Tener una hermana gemela no es algo que se escoja -tiempo al tiempo- pero, y eso puedo asegurarlo hoy con una certeza absoluta, es algo que no se elegiría aunque así pudiera hacerse. Me dirán que dependerá del caso, que habrá gustos para todo, que a cada cual le va según su experiencia. Pues no: puedo asegurarles con una convicción incuestionable que, en el fondo del fondo, a nadie le gusta verse repetido y ya desde su nacimiento conocer una de las verdades más aplastantes con las que, tarde o temprano, todos debemos enfrentarnos: no somos únicos.
Tenemos que conformarnos, no obstante, con la suerte que nos toca. De un modo u otro, mi hermana gemela y yo hemos ido cumpliendo años en armonía, si bien es cierto que, en más de una ocasión, al mirarme en el espejo he pensado que yo no era yo, sino ella y, por el contrario, al mirarla a ella he llegado a pensar que se trataba de mí. Sé que a mi hermana le ha sucedido otro tanto. Ni siquiera nuestros padres han podido distinguirnos. Es difícil entender semejante confusión si no se ha sufrido nada similar, pues parece sencillo detectar los límites de la propia persona.

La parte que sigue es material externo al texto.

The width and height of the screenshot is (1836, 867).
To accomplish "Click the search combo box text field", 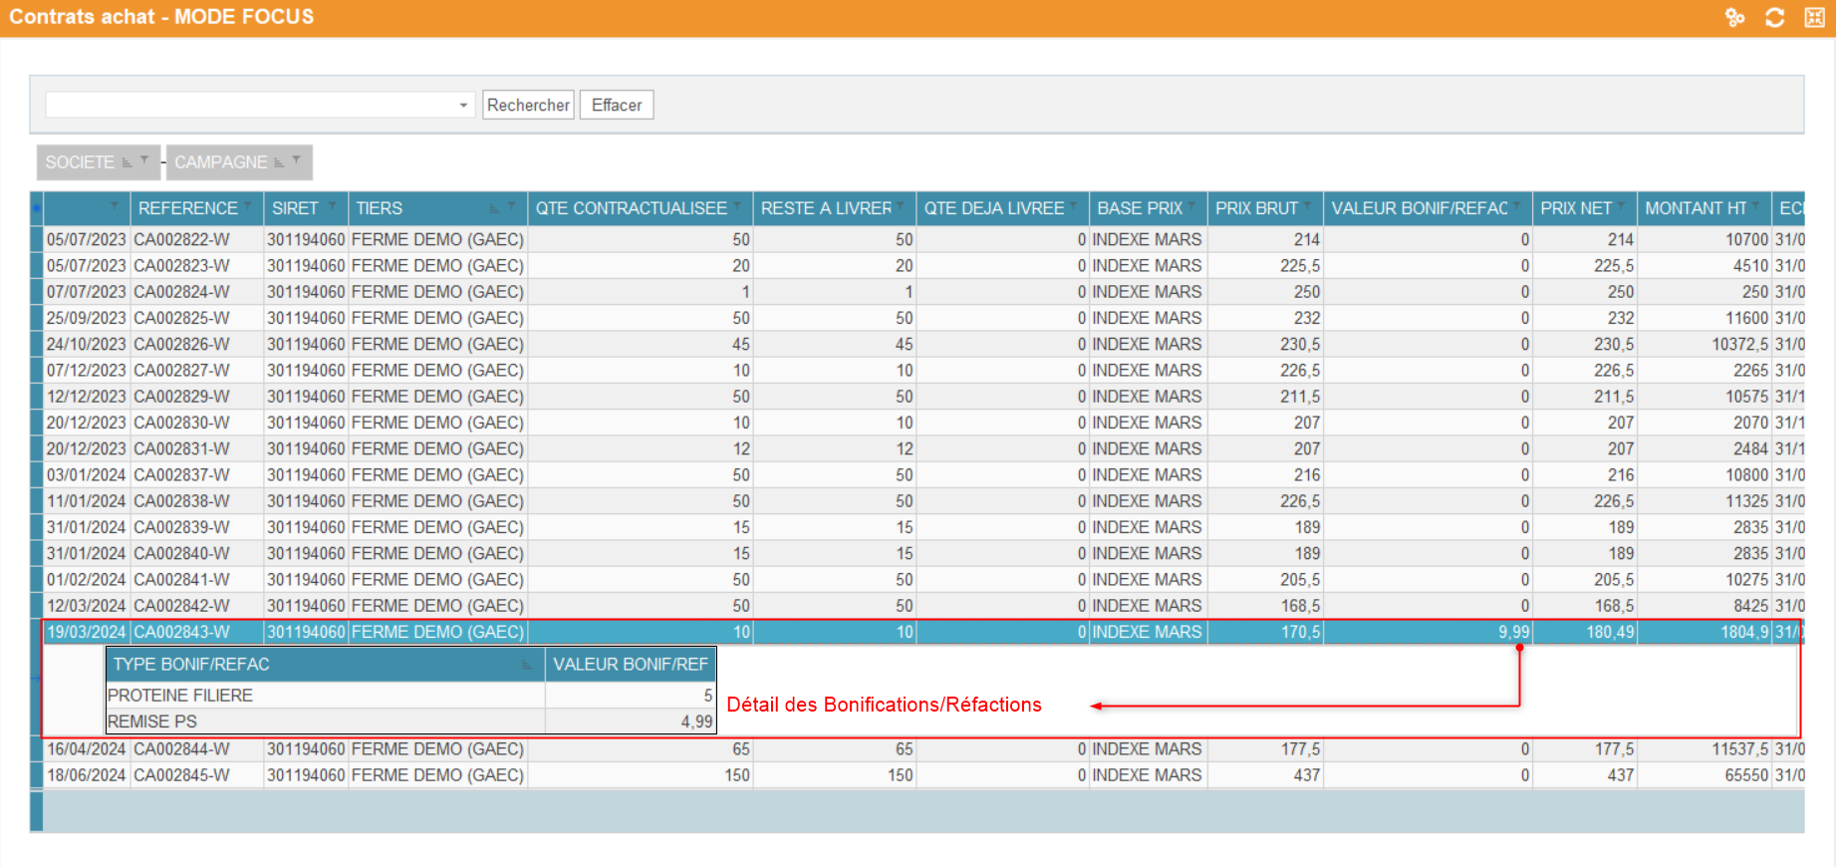I will 249,105.
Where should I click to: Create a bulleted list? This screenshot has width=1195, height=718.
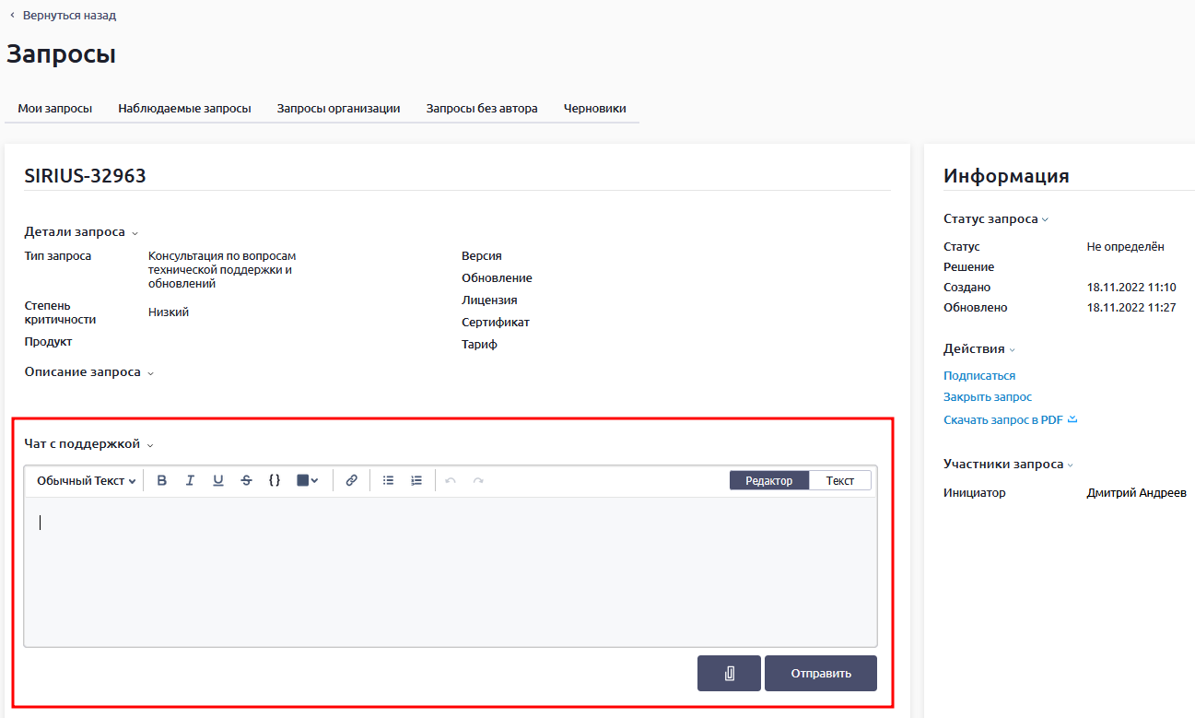pos(388,480)
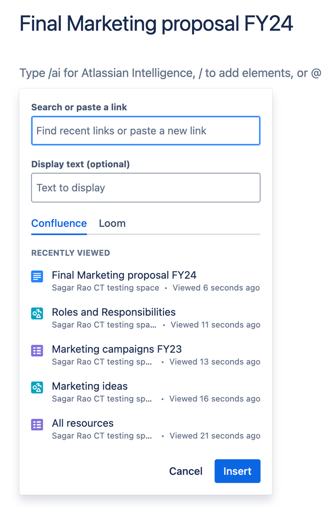Switch to the Confluence tab
This screenshot has height=507, width=322.
click(59, 224)
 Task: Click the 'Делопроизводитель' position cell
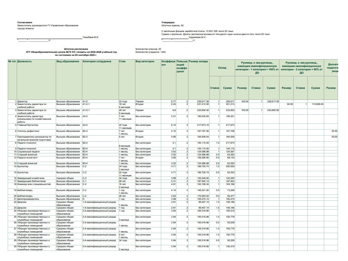pyautogui.click(x=28, y=199)
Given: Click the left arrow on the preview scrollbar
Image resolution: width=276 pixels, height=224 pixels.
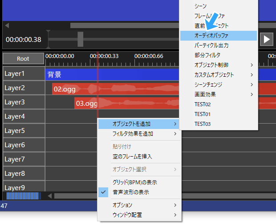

Sea como fuere, hasta ahora siempre habíamos estado de acuerdo sobre el momento y las características de nuestros pactos. Por ejemplo, habíamos coincidido en el deseo de intercambiamos el marido durante una semana. O el trabajo. Nunca había habido problemas después con la devolución de nuestras vidas o, por decirlo de otro modo, siempre había estado claro a quién correspondía cada marido, cada trabajo, cada casa o cada problema. Hasta ahora, insisto. Porque el asunto del embarazo ha trastornado las facultades mentales de mi querida hermanita que, estando embarazada yo, insiste en mantener la loca idea de que este embarazo es en realidad suyo, aunque no sea a ella a quien se le note. Dice que el hijo que yo llevo dentro le pertenece, que yo no soy más que el receptáculo en donde el bebé está creciendo y que, una vez salga al mundo deberé entregárselo a sus verdaderos padres, es decir a ella y a su marido. Y como siempre ha sido más hábil que yo con el lenguaje, ha convencido de semejante despropósito no solo a nuestros esposos y padres sino, lo que es peor y más grave aún, al ginecólogo y al mundo entero, que ha comentado su caso en la prensa y, aunque parezca mentira, se ha puesto de su parte. ¿O de la mía?
TITULAR: «Una japonesa da a luz al hijo de su hermana».